Environment As Impulse: Dance Improvisation in the Rainforest
The Center for Integrative Studies and the Center for Innovation in the Liberal Arts are pleased to announce that Sherry Saterstrom (Dance) and Allison Lorenzen ('04) are the first winners of the Magnus the Good Award-an endowed award intended "to encourage undergraduate research in student-faculty collaborations, and to stimulate and encourage the intellectual curiosity of St. Olaf students and faculty." Besides the winning proposal, the selection committee received other excellent proposals from faculty and students in the natural sciences, the social and applied sciences, the fine arts, and the humanities, that testify to the creativity and excellence of collaborations between students and faculty across the campus.
Saterstrom and Lorenzen's project, "Environment As Impulse: Dance Improvisation in the Rainforest," continues their work in collaborative dance and extends this collaboration to La Suerte Biological Station in the rainforest in Costa Rica. In bestowing the award, the selection committee acknowledged Saterstrom and Lorenzen's commitment to building a relationship with La Suerte, their commitment to exploring the environment through art, and their innovative use of improvisation as a way of learning.
"One of the ongoing challenges of working artistically in improvisation is stimulating a freshness of approach. The best improvisation often is sparked by the unfamiliar, the unexpected.
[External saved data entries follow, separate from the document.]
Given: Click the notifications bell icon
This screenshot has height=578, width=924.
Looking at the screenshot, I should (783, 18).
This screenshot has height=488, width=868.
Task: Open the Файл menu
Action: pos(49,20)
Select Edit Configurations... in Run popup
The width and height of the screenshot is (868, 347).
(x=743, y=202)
By locating ourselves in an environment which is completely foreign to both of us, by moving outside our familiar boundaries, we hope to discover patterns and assumptions that have become a part of our improvisational process which may be worth questioning and challenging. We also imagine that the realities of this particular place with its unfamiliar landscape, language, culture, and rhythm can open us to new possibilities within dance/ movement improvisation which we have not discovered. One of the tantalizing features of dance improvisation for us is the unpredictability of the entire process. One can have a large palette of movement skills, a high level of awareness skills, and still can be endlessly surprised by the way things generate, develop, and integrate. This process is pushed to the extreme when the environment itself is one which is providing input, creating challenges, posing problems."